After community complaints, joint citizen action expands dialogue and leads city council to renew a cannabis farm’s license in Colorado
In the beginning of August, Humanitas360 visited High Valley Farms in Colorado in order to learn more about the cannabis industry and sustainable methods to grow the plant for recreational and medical use. During the visit, the team talked with Jordan Lewis, owner and founder of the farm, about the challenge that he was facing due to community complaints concerning a smell being released from the greenhouses. The issue with the odor was threatening the farm not to get its license renewed. According to Jordan, he understood his neighbors’ concerns and he was working to solve the issue, but the time given to him would perhaps not be enough – he had until September 23, which would be about 4 months.
During the talk with Jordan, Humanitas360’s president, Patrícia Villela Marino, recognized the opportunity of expanding the dialogue between him and the community, inviting the public to reconsider the fate that they would give the farm. In the process, Buzz Patton, a respected local leader, spoke with Patrícia and decided to act. He soon went to visit High Valley Farms and invited the city commissioners to do the same before voting. Patton also wrote a letter to the community encouraging Lewis to write one as well.
Humanitas360 also made a video with Jordan, in which he briefly told the farm’s journey and addressed the communities’ concerns. Patrícia took the opportunity to write a letter, persuading the public to see the deep effects that their decision would have beyond their area. The Aspen Times and the Aspen Daily News both published the text in their op-eds the day of the voting (September 23rd).

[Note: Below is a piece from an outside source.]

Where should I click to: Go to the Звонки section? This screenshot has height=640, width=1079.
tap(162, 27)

With 4 votes in favor and 1 against, city commissioners decided to renew the farm’s license for another year, with the condition that the odor problem does not happen again. Below, watch the video of the city council decision:
“Working with Patrícia Villela Marino and Humanitas360 was a wonderful experience. They understood the challenges that I was facing here in Colorado and set out to help. Through public outreach to the community and conversations with key decision makers in the government, they were able to help effect understanding of a local issue with widespread implications. They had the vision to realize that the decisions and conversations taking place on a local level, will eventually affect policy and social issues in a worldwide arena. This vision and grassroots awareness is just one of the many ways that Humantias360 has demonstrated its ability to create awareness and foster change for causes that matter,” said Jordan.
The following is Patrícia’s letter that was published on the newspapers.

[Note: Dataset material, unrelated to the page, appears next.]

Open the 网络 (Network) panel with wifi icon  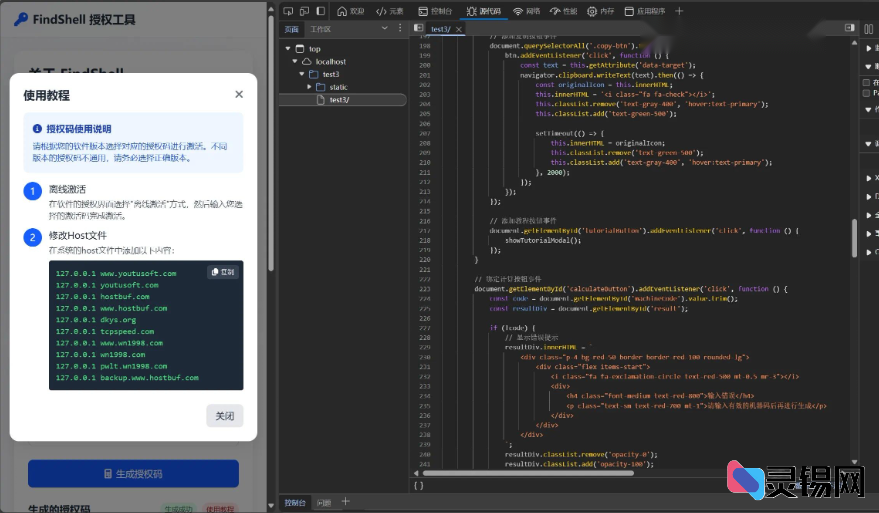tap(526, 11)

Letter: Why the fate of High Valley Farms matters to the world
For nine years my husband and I have traveled from our home in São Paulo for respite in Pitkin County. Last month I visited High Valley Farms, a marijuana greenhouse in Basalt. I was surprised at their meticulousness and professionalism.

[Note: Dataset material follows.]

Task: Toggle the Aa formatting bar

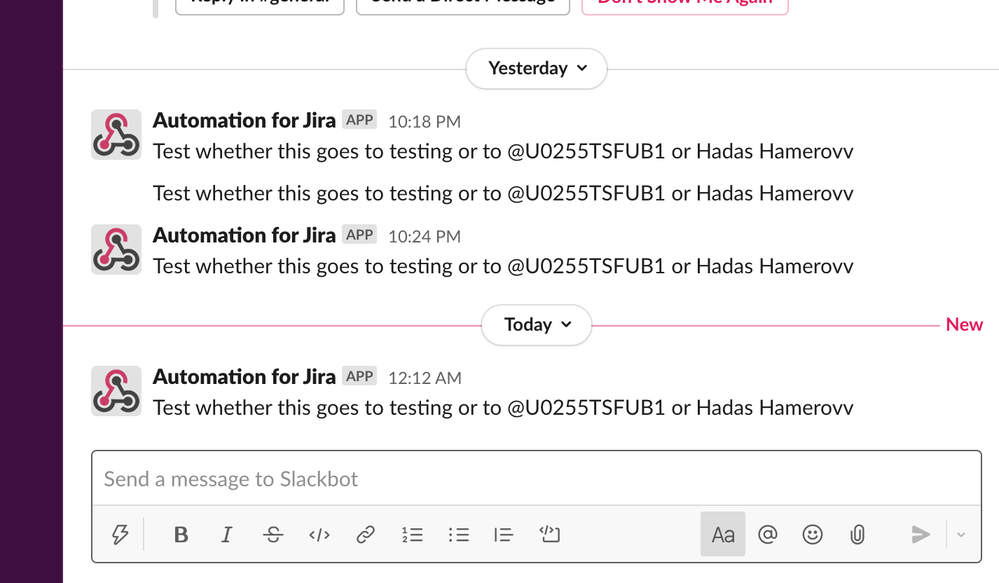Action: click(x=722, y=534)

I left hoping the vegetables my family consumes are grown with such care. So imagine my confusion when the owner of the facility, Jordan Lewis, told me his year-old greenhouse might have weeks to survive.
An odor is drifting from the farm to the nearby Holland Hills community. Residents there are concerned that their quality of life and property value may suffer. County commissioners gave Lewis until Sept. 23 — which at that time was four months — to get rid of the stench or risk losing the license that they granted him just a year ago.
During my two-hours visit, there was no obvious smell outside of the facility but I understand the frustration of the neighboring community. Lewis even expressed regret for not providing them with a better understanding of the actions he is taking to fix the problem. This issue has little precedent and many including myself believe he hasn’t been given adequate time to resolve it.
His dilemma represents one of the speed bumps Colorado has with implementing marijuana legalization. But the success of businesses like Lewis’ have implications far beyond this county and country.
I founded Humanitas360, a Latin American-focused institute that empowers social entrepreneurs to improve laws. South American countries have broken criminal justice systems with unbalanced drug laws. Government budgets balloon because of the over-criminalization of marijuana. Incarcerating non-violent offenders often costs more than education.
H360 works to support innovative, evidence-based and restorative drug policies. We believe in prevention and information on positive and negative effects of cannabis use and abuse on health as basis for people’s choice.
When Colorado legalized marijuana for recreational use, the world took notice. It’s at the forefront of adopting smart ideas that involves taxing cannabis and using the funds for schools and marijuana education campaigns.
If this model succeeds, it’ll provoke change throughout the Americas. However, it cannot be given a fair chance if entrepreneurs like Lewis aren’t provided sufficient time to work out kinks.
If Pitkin County commissioners develop a solution that accommodates both Holland Hills and High Valley Farms, they wouldn’t simply be doing their jobs but perhaps inspiring the world.